[Stored data]
----------------------------------------

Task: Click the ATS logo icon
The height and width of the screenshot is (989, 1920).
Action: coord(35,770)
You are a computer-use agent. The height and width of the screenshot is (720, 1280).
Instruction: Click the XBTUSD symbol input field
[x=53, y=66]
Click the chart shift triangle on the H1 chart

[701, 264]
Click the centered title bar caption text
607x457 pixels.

----------------------------------------

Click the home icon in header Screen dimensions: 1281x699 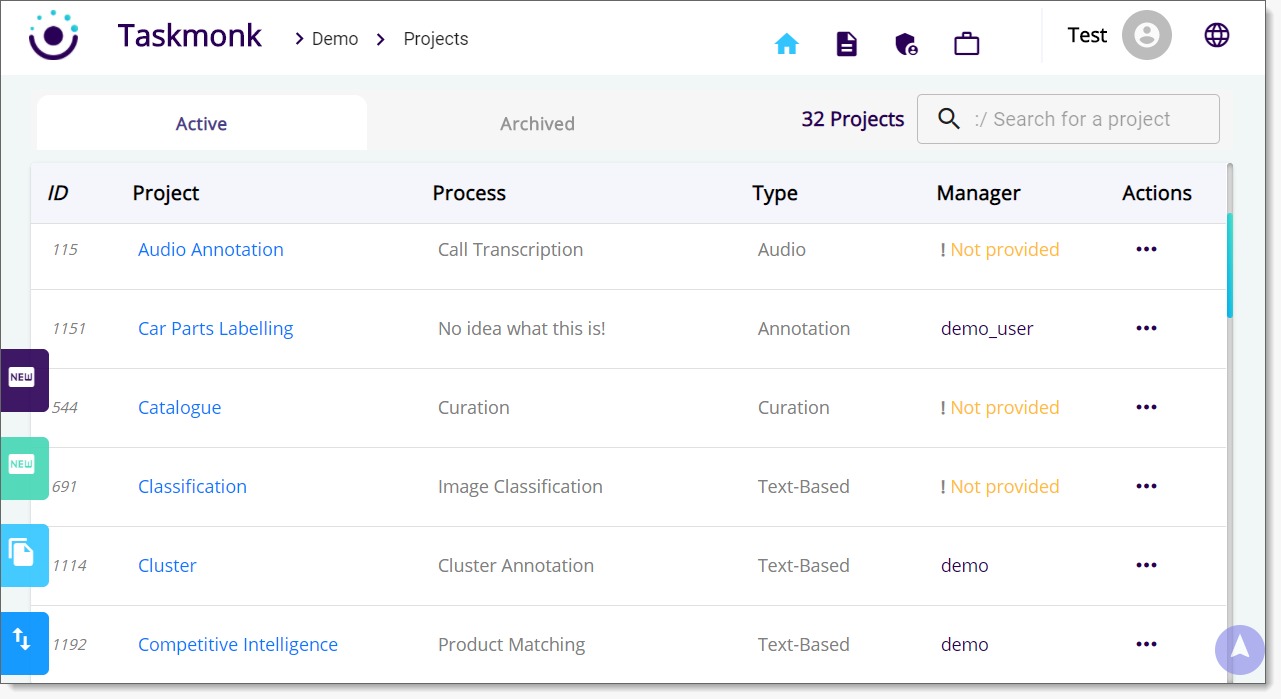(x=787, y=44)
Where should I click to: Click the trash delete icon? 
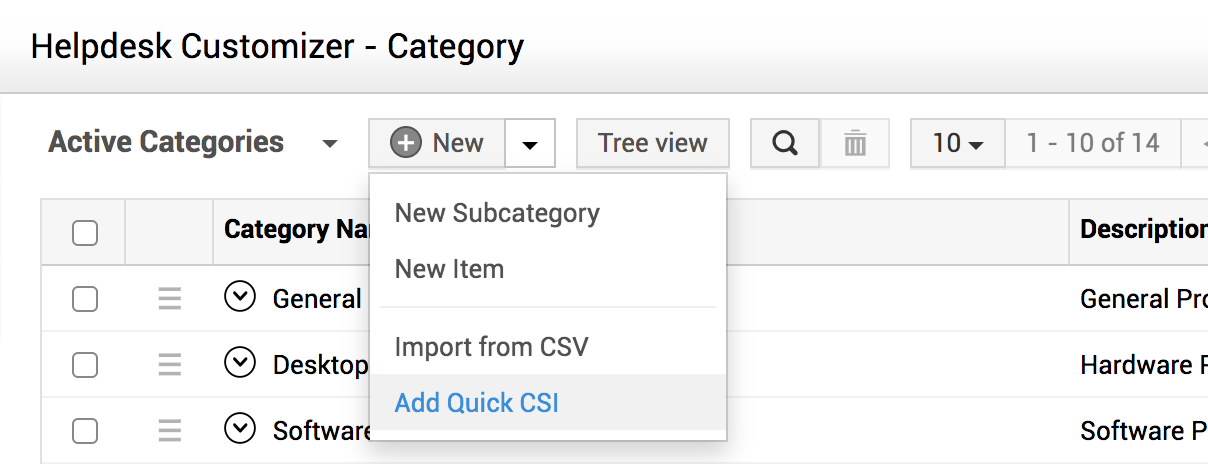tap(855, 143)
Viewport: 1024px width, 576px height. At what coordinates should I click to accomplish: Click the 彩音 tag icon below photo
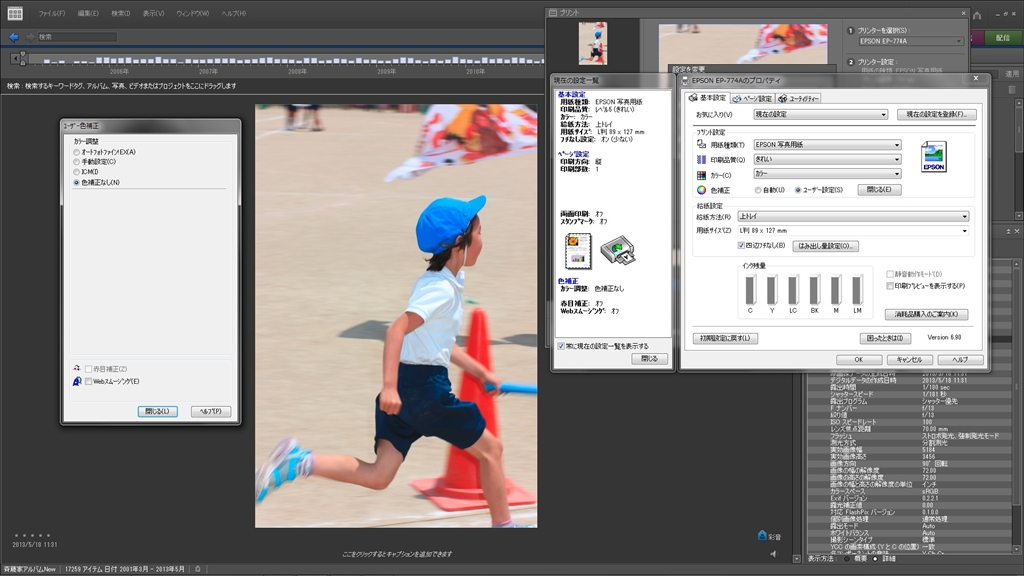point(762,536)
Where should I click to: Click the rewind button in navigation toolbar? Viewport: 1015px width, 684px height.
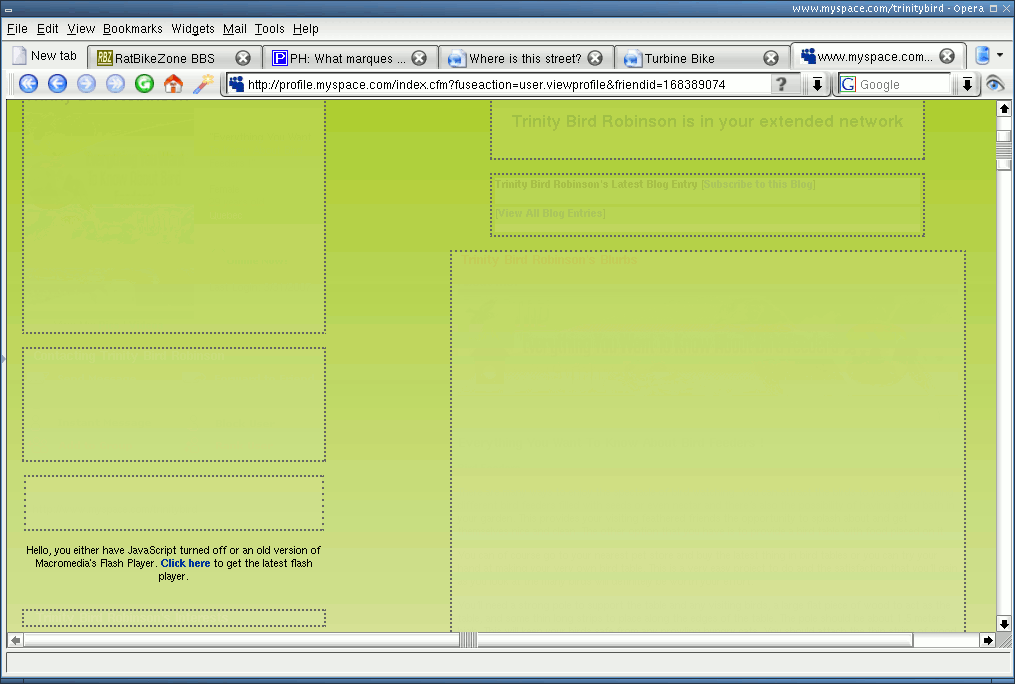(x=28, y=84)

----------------------------------------

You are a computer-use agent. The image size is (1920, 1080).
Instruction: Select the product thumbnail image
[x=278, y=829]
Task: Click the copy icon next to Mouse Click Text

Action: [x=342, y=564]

----------------------------------------

## Instructions for the task
Could you transcribe the entries above word for word, from the line with "You are a computer-use agent. The height" down to the line with "607x457 pixels.", keeping both?

## Answer area
You are a computer-use agent. The height and width of the screenshot is (720, 1280).
Instruction: Click the XBTUSD symbol input field
[x=53, y=66]
Click the chart shift triangle on the H1 chart

[701, 264]
Click the centered title bar caption text
607x457 pixels.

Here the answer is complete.